## Required task
Please reproduce the listing verbatim, beginning at the line containing "Image resolution: width=1280" and ending after the line containing "[x=536, y=220]".

BEGIN Stored rows

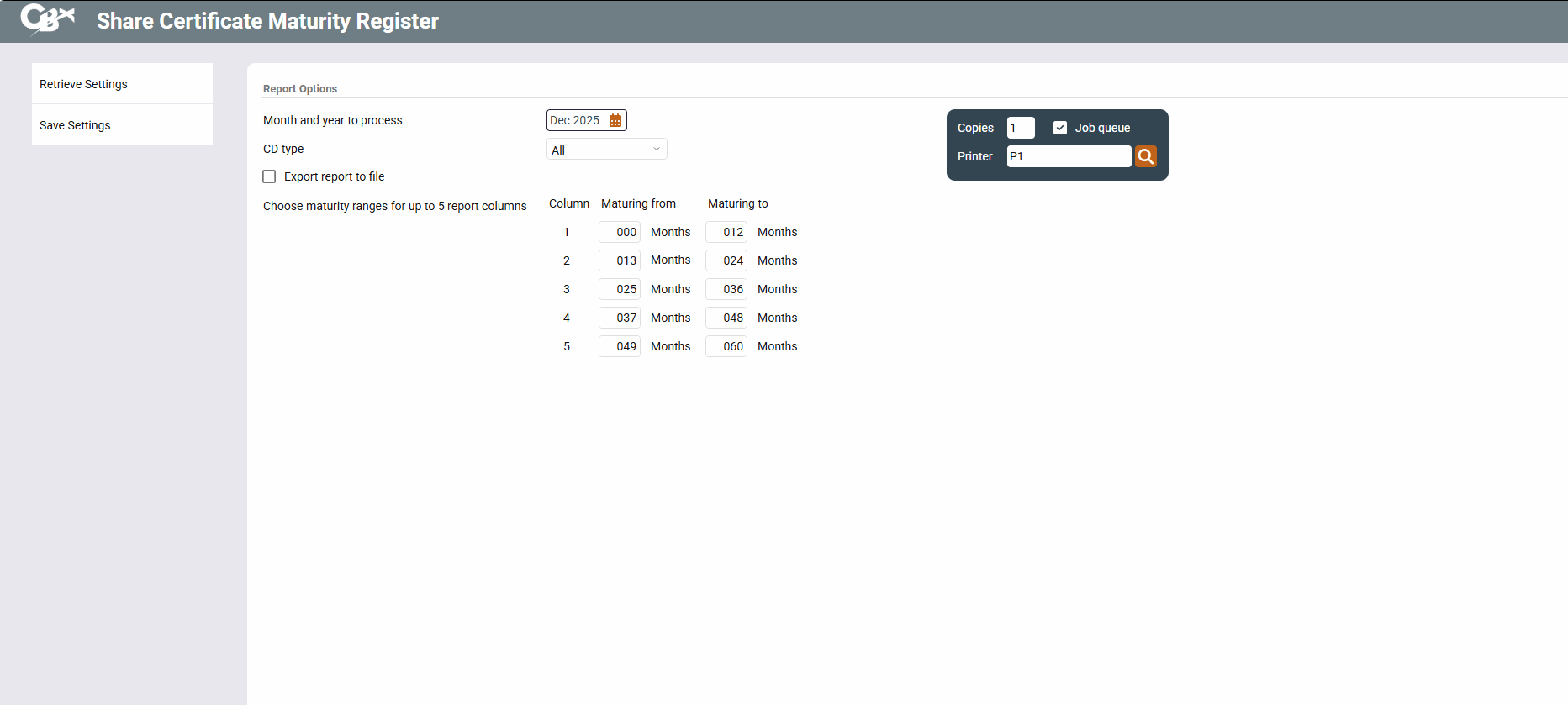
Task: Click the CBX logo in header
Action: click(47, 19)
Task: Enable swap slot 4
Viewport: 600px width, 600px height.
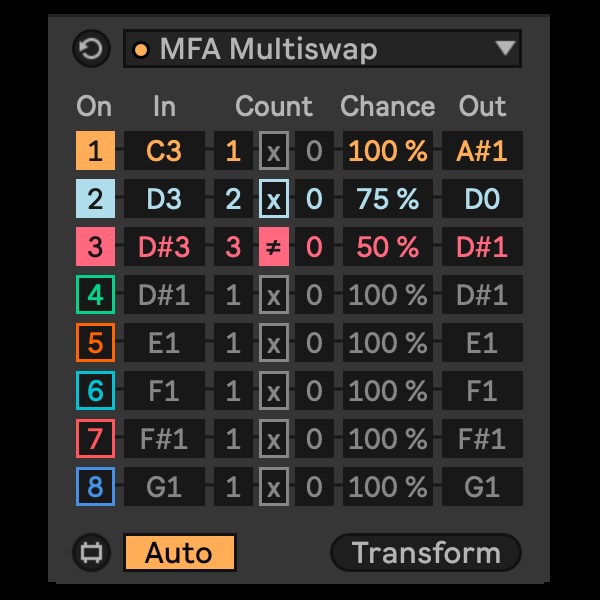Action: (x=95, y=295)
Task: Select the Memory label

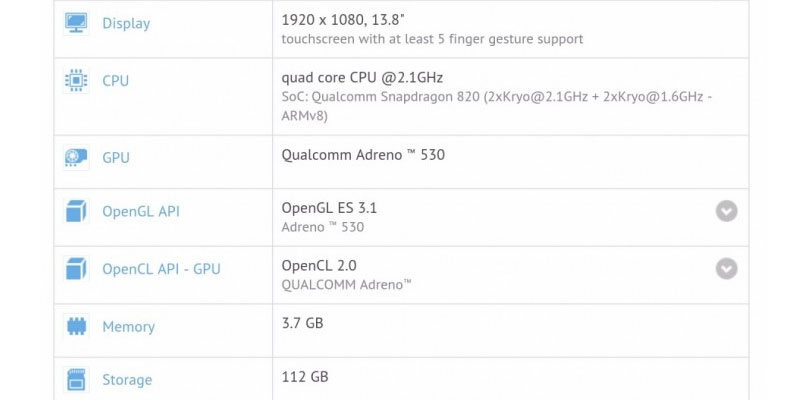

END Stored rows
BEGIN Stored rows

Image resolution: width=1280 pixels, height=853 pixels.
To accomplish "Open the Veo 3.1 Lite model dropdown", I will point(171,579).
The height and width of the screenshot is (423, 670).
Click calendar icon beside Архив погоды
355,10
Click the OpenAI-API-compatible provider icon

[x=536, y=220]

END Stored rows

## Reply
Image resolution: width=1280 pixels, height=853 pixels.
To accomplish "Open the Veo 3.1 Lite model dropdown", I will point(171,579).
The height and width of the screenshot is (423, 670).
Click calendar icon beside Архив погоды
355,10
Click the OpenAI-API-compatible provider icon

[x=536, y=220]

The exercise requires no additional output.